Przed tygodniem Gajtkowski rozgrywał fatalne spotkanie z Polonią Bytom i został zmieniony przez Daniela Mąkę. 20-latek w ciągu kilkunastu minut ustrzelił wtedy hat-tricka. Tym razem było... niemal odwrotnie. Słabo spisującego się Mąkę w 65. minucie spotkania rozgrywanego przy ulicy Konwiktorskiej w Warszawie zmienił Gajtkowski. Wprawdzie nie zaliczył klasycznego hat-tricka, ale dwa gole i tak robią duże wrażenie. Po kilku pierwszych kolejkach ekstraklasy "Kusza" był bowiem potwornie krytykowany za słabą postawę w lidze. Tym występem przynajmniej na razie zamknął usta wszystkim oponentom.
Oprócz fantastycznej postawy "Gajtka" wydarzeniem trego spotkania był powrót do piłki nożnej Piotra Świerczewskiego. "Świr", który leczył kontuzję, a także rany po awanturze z policjantami w Mielnie, wszedł na boisko na ostatnie kilka minut.
Polonia Warszawa - Ruch Chorzów 3:0 (0:0)
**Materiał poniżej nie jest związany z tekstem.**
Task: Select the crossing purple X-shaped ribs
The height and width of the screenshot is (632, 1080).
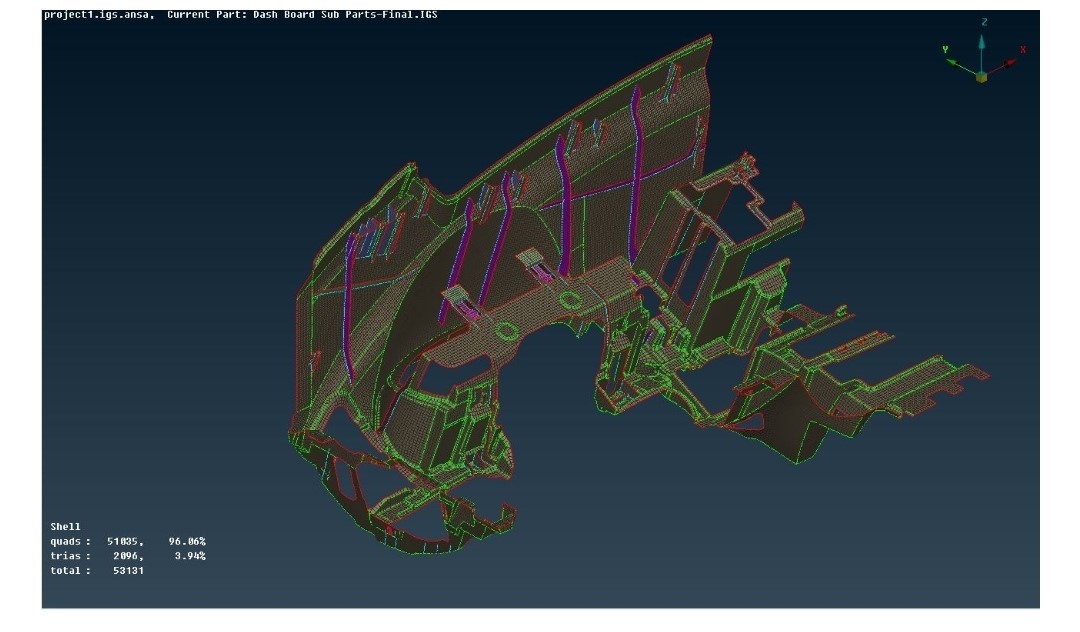Action: [634, 172]
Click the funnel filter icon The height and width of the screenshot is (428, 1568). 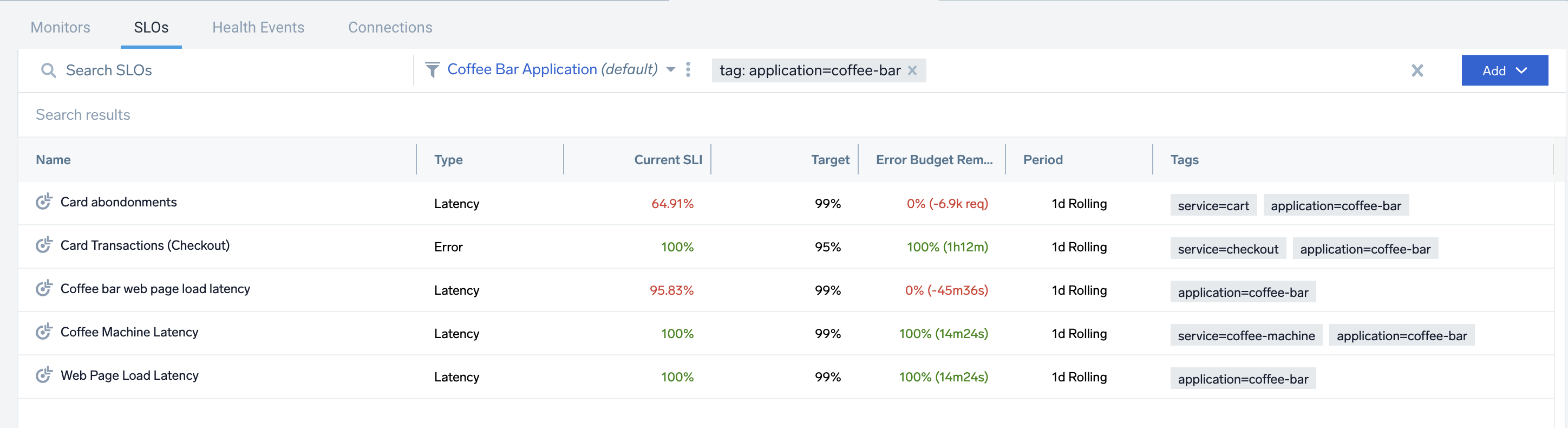(432, 70)
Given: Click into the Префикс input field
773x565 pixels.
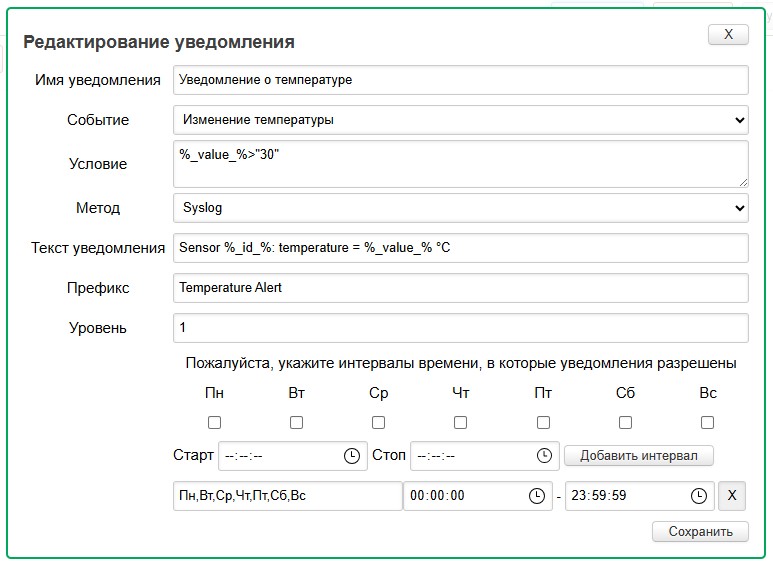Looking at the screenshot, I should pos(460,288).
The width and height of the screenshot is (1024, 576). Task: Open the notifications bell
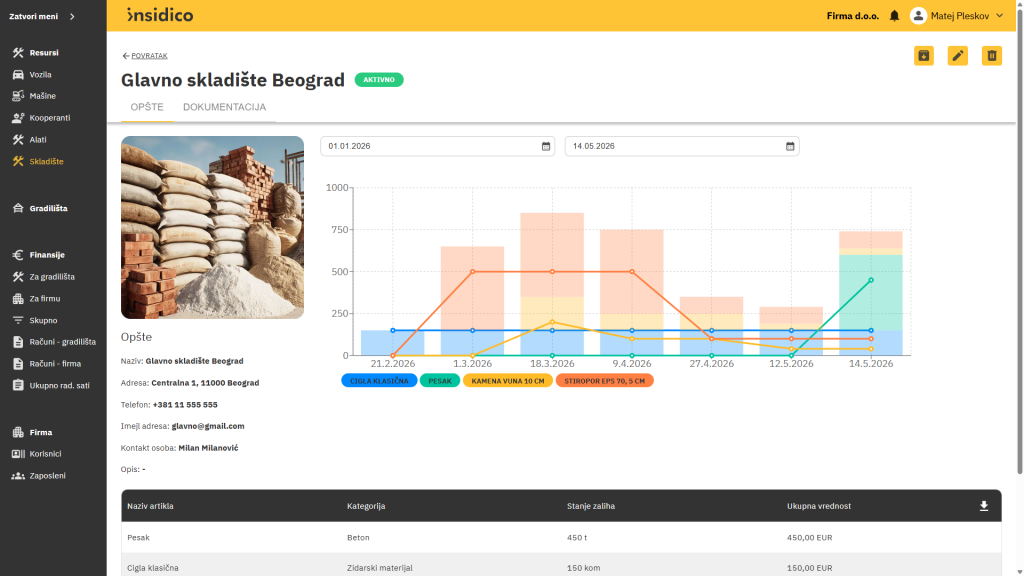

Bramki: Radek Mynar 53, Krzysztof Gajtkowski 67, 86k.
Żółte kartki: Daniel Mąka
Sędzia: Adam Kajzer (Rzeszów). Widzów: 2500
Polonia Warszawa: Sebastian Przyrowski - Radek Mynar (74. Vlade
Lazarevski), Łukasz Skrzyński, Tomasz Jodłowiec, Marek Sokołowski -
Piotr Piechniak, Igor Kozioł, Radosław Majewski, Jarosław Lato -
Filip Ivanovski (83. Piotr Świerczewski), Daniel Mąka (65.
Krzysztof Gajtkowski).
Ruch Chorzów: Krzysztof Pilarz - Ariel Jakubowski (67. Grzegorz
Goncerz), Rafał Grodzicki (73. Ireneusz Adamski), Grzegorz Baran,
Krzysztof Nykiel (86. Martin Fabus) - Wojciech Grzyb, Maciej
Scherfchen, Marcin Nowacki, Tomasz Brzyski - Piotr Ćwielong,
Marcin Zając.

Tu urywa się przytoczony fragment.